EXCERPT TO READ
*****
Wrap a Learner into a PipeOp with Cross-validated Predictions as Features

Wraps an mlr3::Learner into a PipeOp.

Returns cross-validated predictions during training as a Task and stores a model of the Learner trained on the whole data in $state. This is used to create a similar Task during prediction.

The Task gets features depending on the capsuled Learner's $predict_type. If the Learner's $predict.type is "response", a feature <ID>.response is created, for $predict.type "prob" the <ID>.prob.<CLASS> features are created, and for $predict.type "se" the new columns are <ID>.response and <ID>.se. <ID> denotes the $id of the PipeOpLearnerCV object.

Inherits the $param_set (and therefore $param_set$values) from the Learner it is constructed from.

PipeOpLearnerCV can be used to create "stacking" or "super learning" Graphs that use the output of one Learner as feature for another Learner. Because the PipeOpLearnerCV erases the original input features, it is often useful to use PipeOpFeatureUnion to bind the prediction Task to the original input Task.

Format

R6Class object inheriting from PipeOpTaskPreproc/PipeOp.

Construction

PipeOpLearnerCV$new(learner, id = NULL, param_vals = list())

learner :: Learner
Learner to use for cross validation / prediction, or a string identifying a Learner in the mlr3::mlr_learners Dictionary. This argument is always cloned; to access the Learner inside PipeOpLearnerCV by-reference, use $learner.
id :: character(1) Identifier of the resulting object, internally defaulting to the id of the Learner being wrapped.
param_vals :: named list
List of hyperparameter settings, overwriting the hyperparameter settings that would otherwise be set during construction. Default list().

Input and Output Channels

PipeOpLearnerCV has one input channel named "input", taking a Task specific to the Learner type given to learner during construction; both during training and prediction.

PipeOpLearnerCV has one output channel named "output", producing a Task specific to the Learner type given to learner during construction; both during training and prediction.

The output is a task with the same target as the input task, with features replaced by predictions made by the Learner. During training, this prediction is the out-of-sample prediction made by resample, during prediction, this is the ordinary prediction made on the data by a Learner trained on the training phase data.

State

The $state is set to the $state slot of the Learner object, together with the $state elements inherited from the PipeOpTaskPreproc. It is a named list with the inherited members, as well as:

model :: any
Model created by the Learner's $.train() function.
*****
REQUIRED TASKS
A. Copy the PipeOpLearnerCV documentation word for word, starting with "param_vals :: named" and going on through "construction. Default list().".
B. Answer these questions from the PipeOpLearnerCV documentation:
(i) What is the name of the input channel of PipeOpLearnerCV?
(ii) What does the id argument default to internally?
(iii) Which PipeOp is suggested for binding the prediction Task to the original input Task?
C. Write the next part of the PipeOpLearnerCV documentation, beginning after its final sentence.
The rows that come after this have no connection to the PipeOpLearnerCV documentation.
*****
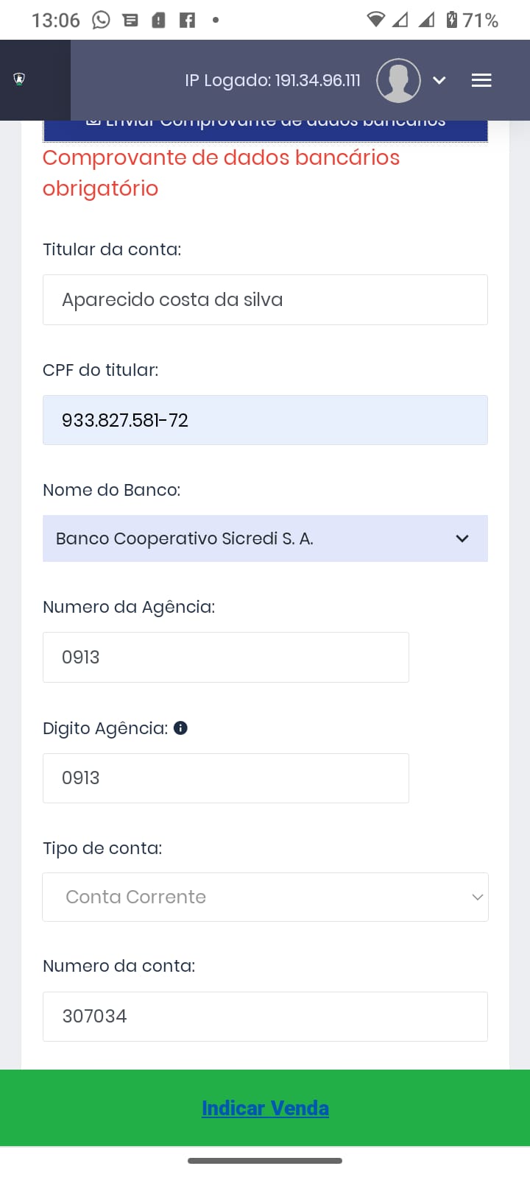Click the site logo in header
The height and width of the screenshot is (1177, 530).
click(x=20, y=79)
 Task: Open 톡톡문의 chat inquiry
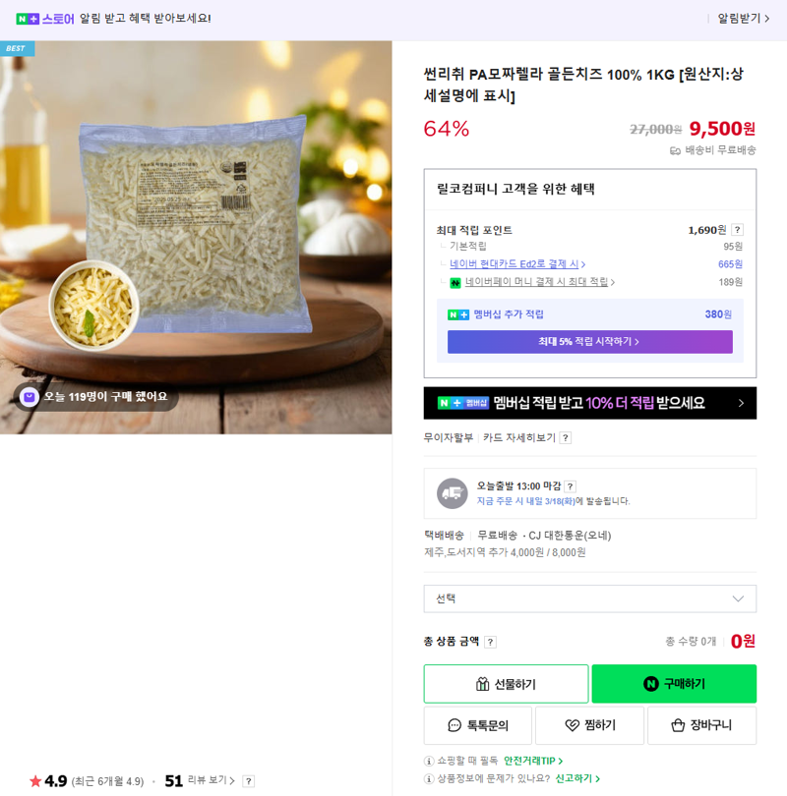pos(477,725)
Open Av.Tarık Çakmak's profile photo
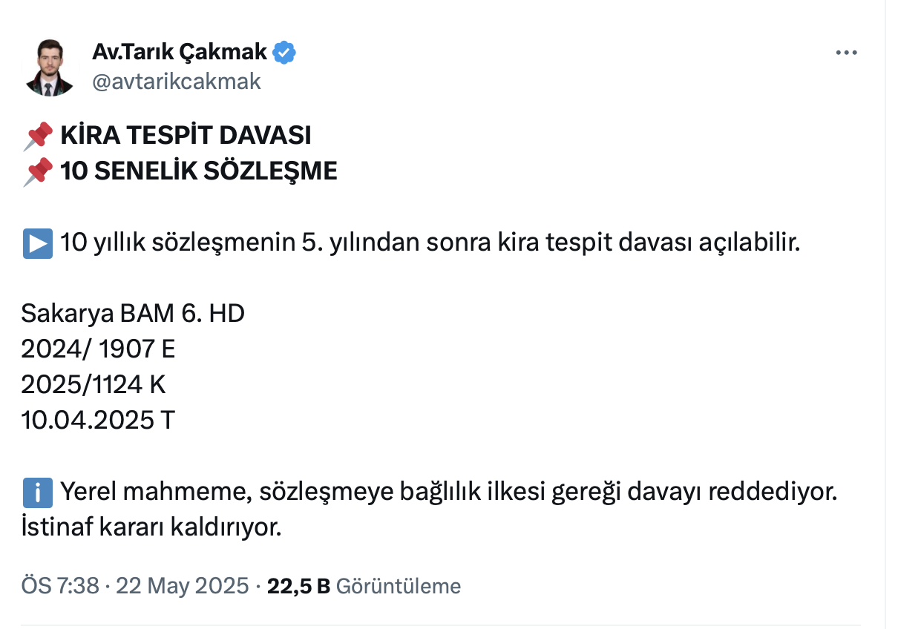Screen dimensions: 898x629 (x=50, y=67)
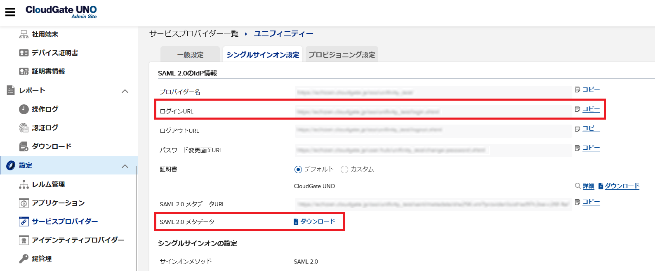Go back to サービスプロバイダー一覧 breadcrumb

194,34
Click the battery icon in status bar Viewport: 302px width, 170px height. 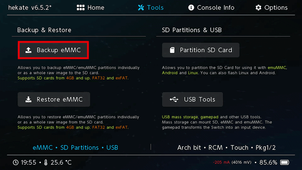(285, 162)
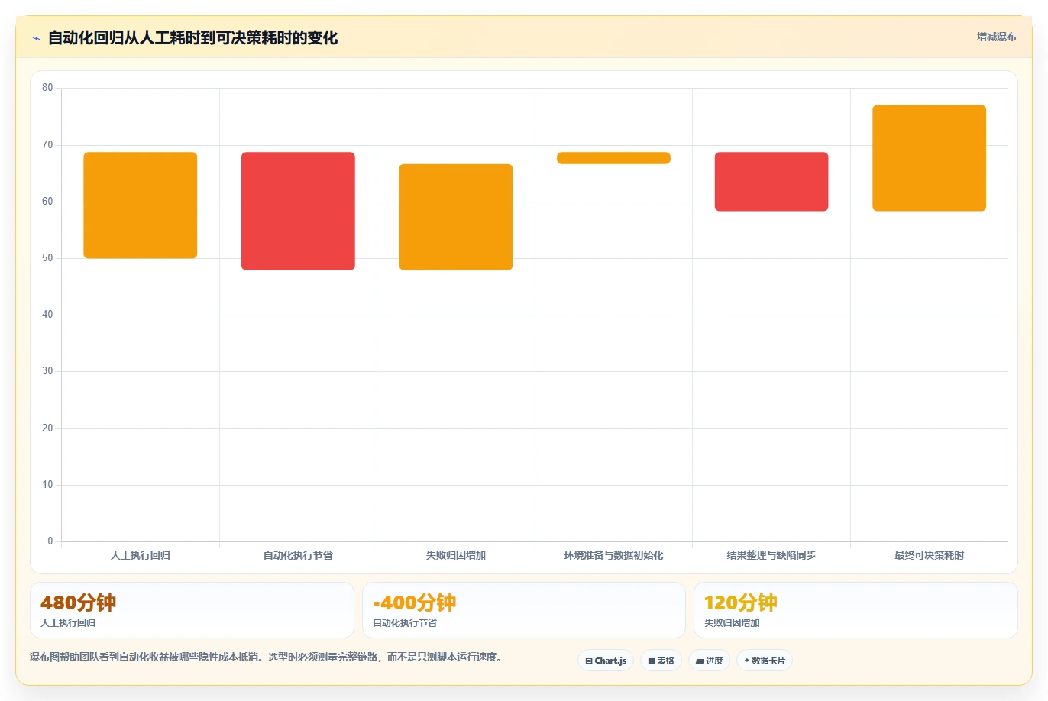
*****
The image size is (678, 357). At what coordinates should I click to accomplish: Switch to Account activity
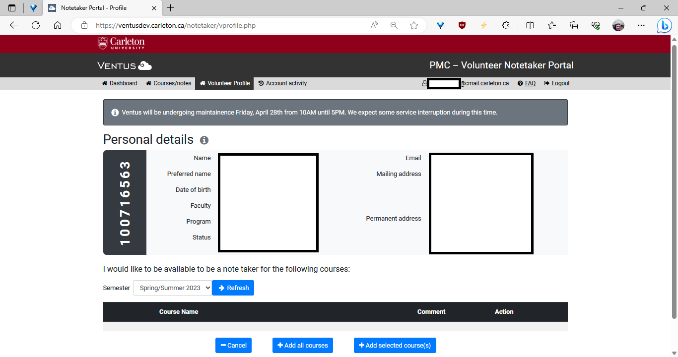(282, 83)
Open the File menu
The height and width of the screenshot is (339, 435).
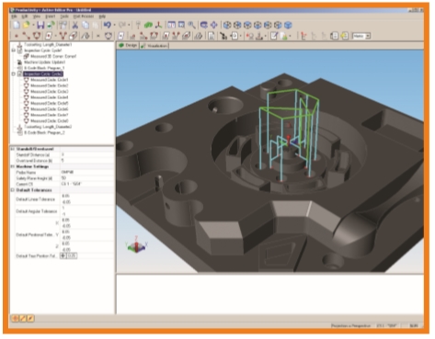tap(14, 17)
*****
ANSWER SET
A.
param_vals :: named list
List of hyperparameter settings, overwriting the hyperparameter settings that would otherwise be set during construction. Default list().

B.
(i) "input"
(ii) The id of the Learner being wrapped.
(iii) PipeOpFeatureUnion.

C.
train_log :: data.table with columns class (character), msg (character)
Errors logged during training.
train_time :: numeric(1)
Training time, in seconds.
predict_log :: NULL | data.table with columns class (character), msg (character)
Errors logged during prediction.
predict_time :: NULL | numeric(1) Prediction time, in seconds.

This state is given the class "pipeop_learner_cv_state".

Parameters

The parameters are the parameters inherited from the PipeOpTaskPreproc, as well as the parameters of the Learner wrapped by this object. Besides that, parameters introduced are:

resampling.method :: character(1)
Which resampling method do we want to use. Currently only supports "cv" and "insample". "insample" generates predictions with the model trained on all training data.
resampling.folds :: numeric(1)
Number of cross validation folds. Initialized to 3. Only used for resampling.method = "cv".
keep_response :: logical(1)
Only effective during "prob" prediction: Whether to keep response values, if available. Initialized to FALSE.

Internals

The $state is currently not updated by prediction, so the $state$predict_log and $state$predict_time will always be NULL.

Fields

Fields inherited from PipeOp, as well as:

learner :: Learner
Learner that is being wrapped. Read-only.
learner_model :: Learner
Learner that is being wrapped. This learner contains the model if the PipeOp is trained. Read-only.

Methods

Methods inherited from PipeOpTaskPreproc/PipeOp.

Examples

library("mlr3")

task = tsk("iris")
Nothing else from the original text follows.